* _Quoted passage_
◇ ◇ ◇ ◇ ◇

Abstain and maintain.Stepping forward never back.

4,926 Posts
253 Users
0 Reactions
588.6 K Views
(@Anonymous)
Posts: 0
 

your right 10 quid got loads of satisfaction , hundreds of thousands of quids , got sweat f**k all .

was writing on billys diary , and noticed your post think we were writing at same time but i 1 finger type lol, anyway point , couldnt help read your post very shocking i think is the word , didnt realise it took you that far down the road , i myself sometimes had those thoughts but dont think i would of gone through with it , although i didnt get to where you got to , but yet this shows how far you have come , WELL DONE seriously well done , i did at times in my head weirdly plan moving back to my mom and dads seeing in my head there dissapointment , very very weird now really, as that surely tells us in my head i was gonna let this addiction take everything , my house car business , bank account credit rating , television , pride , hardwork everything , and never thought of it until now but i can still remember without realising it thinking this s**t . that samaritan though he right permenant solution for a passing problem , we win as we not gamble

 
Posted : 27th July 2014 1:06 am
duncan.mac
(@duncan-mac)

◇ ◇ ◇ ◇ ◇

* _Entries shown_
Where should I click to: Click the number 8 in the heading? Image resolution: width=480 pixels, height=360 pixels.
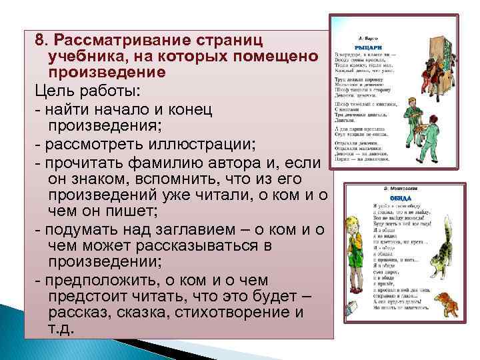pos(40,40)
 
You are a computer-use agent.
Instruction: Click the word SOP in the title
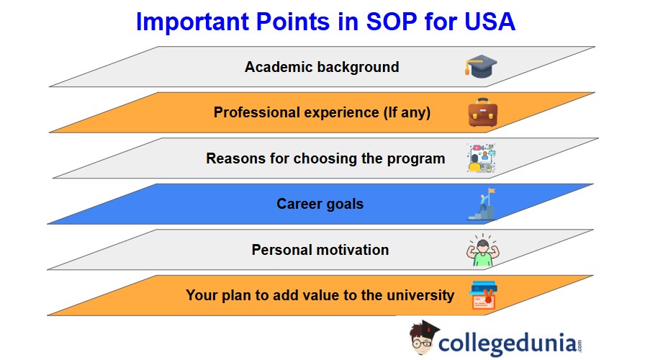click(x=391, y=22)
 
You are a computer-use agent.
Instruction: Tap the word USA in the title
click(x=490, y=22)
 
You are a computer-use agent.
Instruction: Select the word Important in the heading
click(x=192, y=22)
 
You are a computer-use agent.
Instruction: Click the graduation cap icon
click(x=481, y=66)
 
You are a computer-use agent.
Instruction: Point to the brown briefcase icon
click(x=483, y=112)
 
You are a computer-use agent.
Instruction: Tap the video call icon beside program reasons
click(x=482, y=158)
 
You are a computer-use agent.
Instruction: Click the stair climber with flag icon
click(x=482, y=204)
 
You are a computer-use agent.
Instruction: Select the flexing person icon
click(x=483, y=250)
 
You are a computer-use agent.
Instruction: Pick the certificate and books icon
click(x=483, y=295)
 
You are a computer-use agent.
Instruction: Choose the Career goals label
click(x=320, y=204)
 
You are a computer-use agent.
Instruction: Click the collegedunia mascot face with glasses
click(x=423, y=340)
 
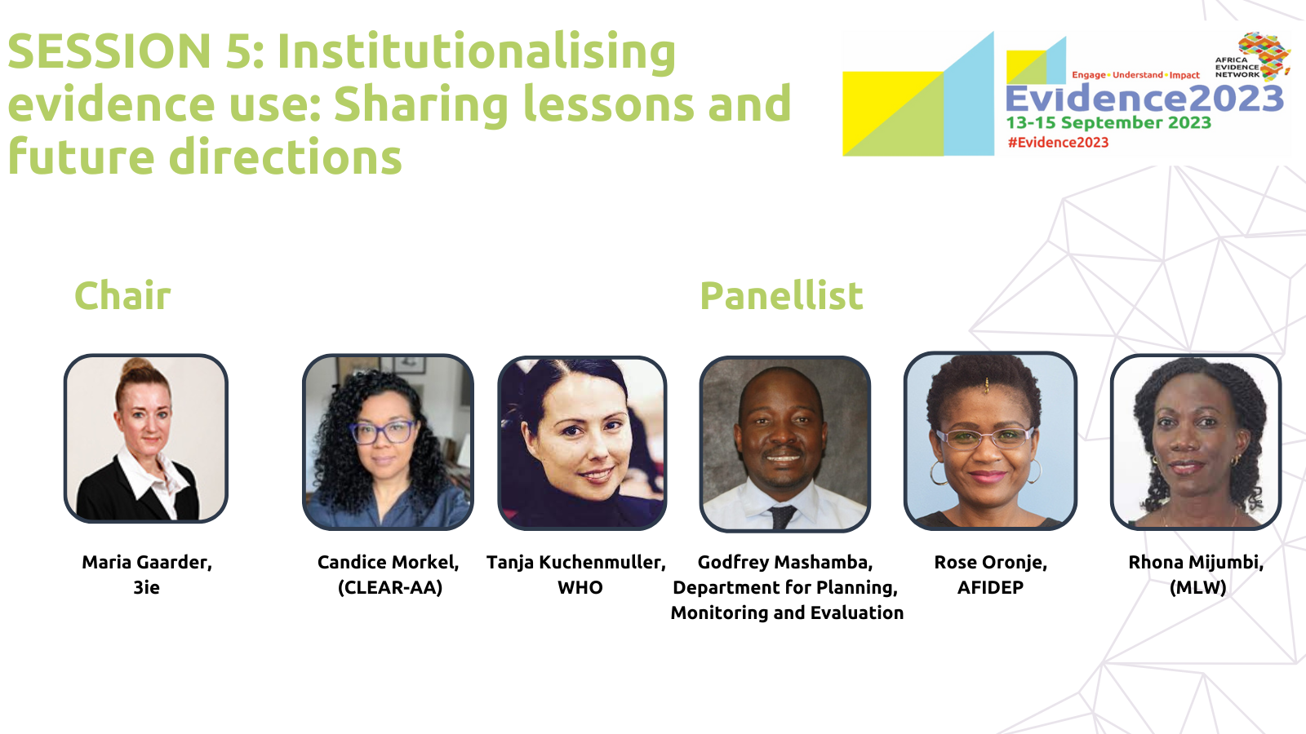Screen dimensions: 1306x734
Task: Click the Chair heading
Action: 122,295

◇ ◇ ◇ ◇ ◇

* _Tasks to complete_
A) In the gambling recovery forum post, where did the writer sometimes picture moving back to?
B) Carry on the gambling recovery forum post from the point where it stops.
The data was gathered separately and doesn't relate to the gambling recovery forum post.

* _Outputs_
A) To their mom and dad's place.

B)
Posts: 4422
Topic starter
 

Morning Diary

I am just in from a mornings graft,went out with my beloved hounds in the dark for a run,then went to work whilst the rest of the town slept lol,got done what was needed and in doing so freed up the rest of the day,riding across town I bumped into Hovis our youngest whippets previous owner,an old boy who races whippets,he was walking his 'prize' whippet,she is reputed to be the fastest whippet in the country,we stood exchanged pleasantries,he is made up that we have given one of his dogs a good home,he paid for hovis's leg to be repaired before we got him,he seemed like a true gent and without doubt has a huge love for the Whippet!!

I did say as I rode off that we would take all his unwanted dogs lol,Sarah was made up by the thought!!! lol

So yesterday I met an old friend he was back in Pompey to visit his daughters,he moved away after being released from prison,another victim of addiction,not gambling but drugs,his life went from one of a very hard working man to one of ruin in the space of two years through drug addiction.

He looks a shadow of his former self,his body ravaged by the drugs.

He I am pleased to write is twenty months clean now,he attends rehab two days a week and is following the twelve step programme,trying to rebuild his life one day at a time.

We spoke at length about the twelve steps something I relate to greatly,we spoke of the 'higher power' something we share a view of it has to come from within the addict,you cannot be given it,you have to find it through the efforts of recovery.

We spoke about sharing recovery too,the good and bad there is without power in sharing.

The outcome is we are both living life from a glass half full

We both understand that recovery is something to respect,to cherish to continue working at

There is no end game,not a day we can stop recovering,but that being said it is a ride neither of us want to stop

Today I choose to keep the wheels rolling.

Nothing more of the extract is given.